Stored dataset items
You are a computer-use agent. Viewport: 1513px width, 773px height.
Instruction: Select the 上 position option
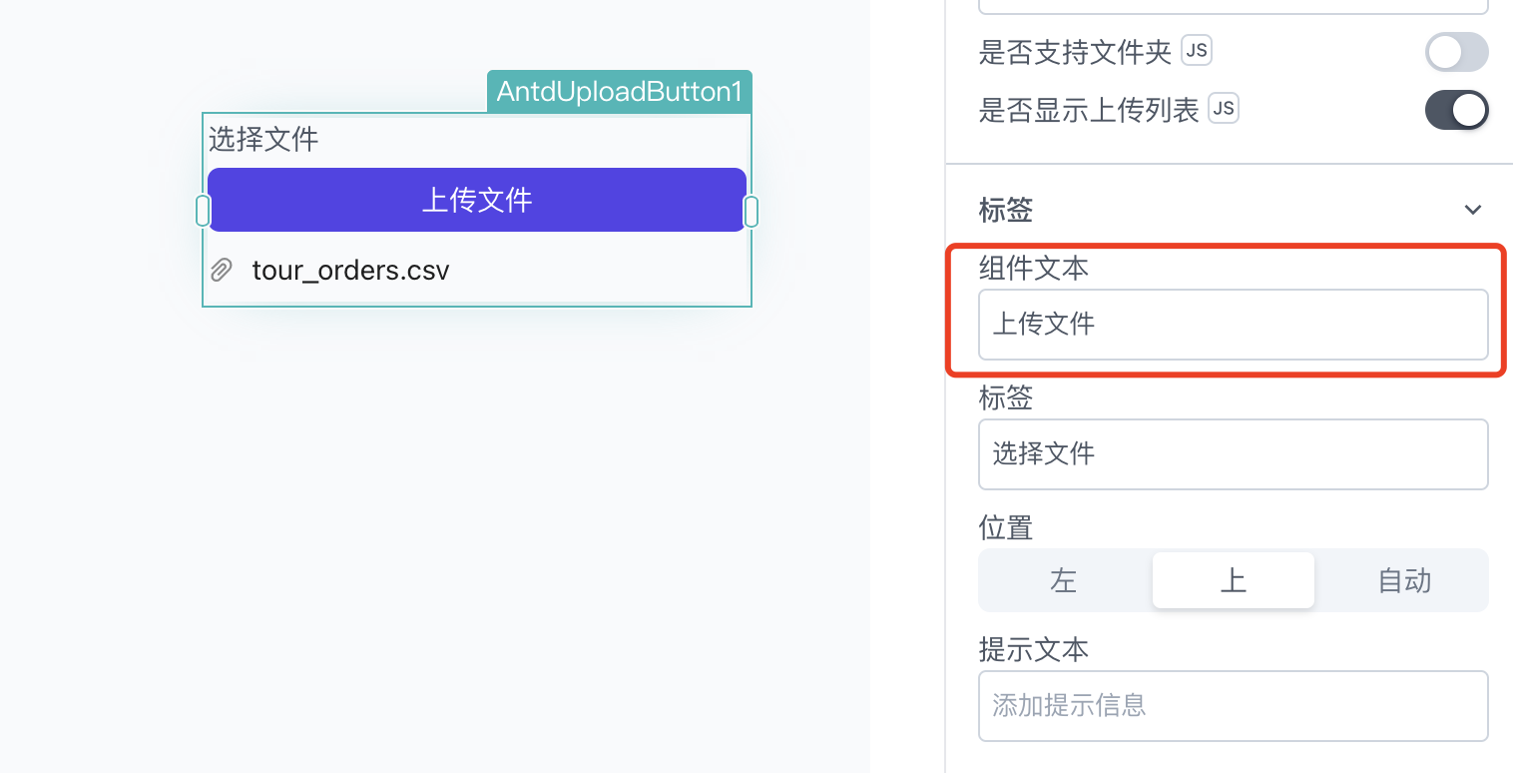pyautogui.click(x=1234, y=580)
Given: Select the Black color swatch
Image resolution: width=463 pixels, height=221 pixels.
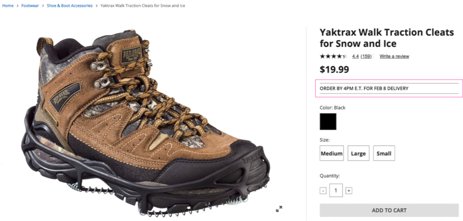Looking at the screenshot, I should pyautogui.click(x=328, y=122).
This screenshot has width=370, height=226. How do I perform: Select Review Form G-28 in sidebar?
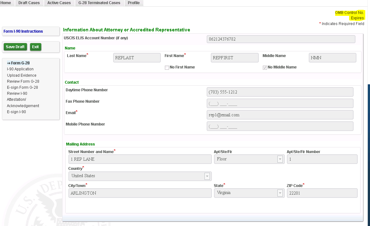coord(23,81)
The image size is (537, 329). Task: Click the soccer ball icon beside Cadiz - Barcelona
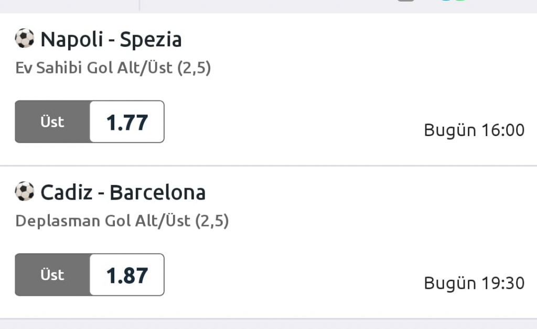(24, 192)
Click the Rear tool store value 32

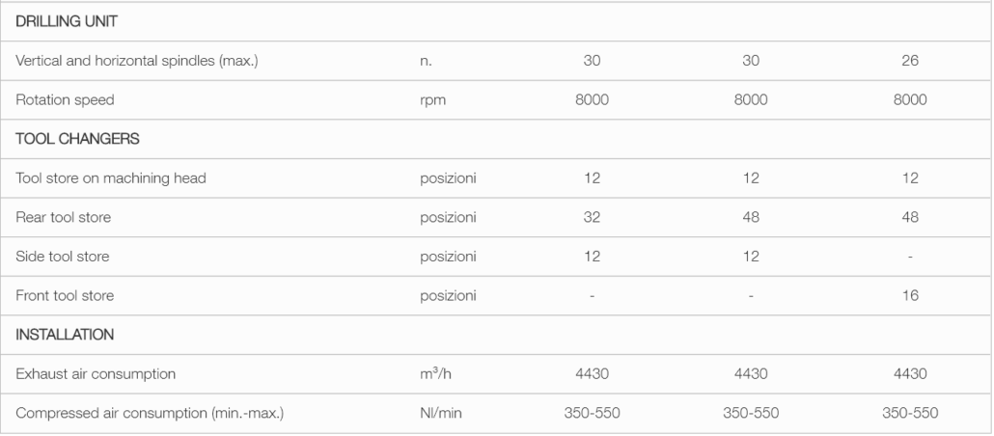click(592, 217)
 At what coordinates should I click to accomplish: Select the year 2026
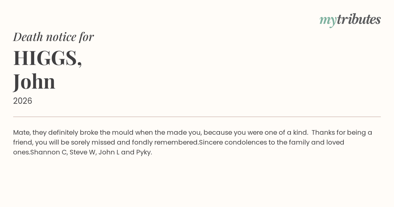[23, 101]
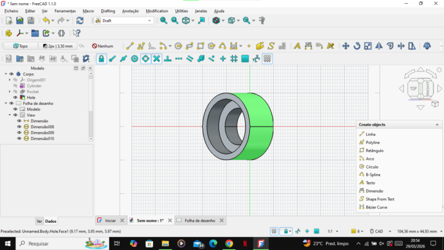This screenshot has width=444, height=250.
Task: Toggle visibility of Dimensão008
Action: pos(19,127)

GOAL —
Rewrite all of the records above with every "Select" changed to "Choose" and nothing else altered. Leave the pictures out of your answer.

WRITTEN REPLY —
You are a computer-use agent. Viewport: 1513px width, 773px height.
Instruction: Choose the 上 position option
pyautogui.click(x=1234, y=580)
Given: Choose the Black color swatch
Image resolution: width=463 pixels, height=221 pixels.
Looking at the screenshot, I should pyautogui.click(x=328, y=122).
This screenshot has width=370, height=226. How do I perform: Choose Review Form G-28 in sidebar?
coord(23,81)
The image size is (537, 329). Task: Click the soccer ball icon beside Cadiz - Barcelona
(24, 192)
Click the Rear tool store value 32

click(592, 217)
 At what coordinates should I click to accomplish: Choose the year 2026
[23, 101]
This screenshot has width=444, height=250.
Task: Toggle visibility of Dimensão008
Action: pos(19,127)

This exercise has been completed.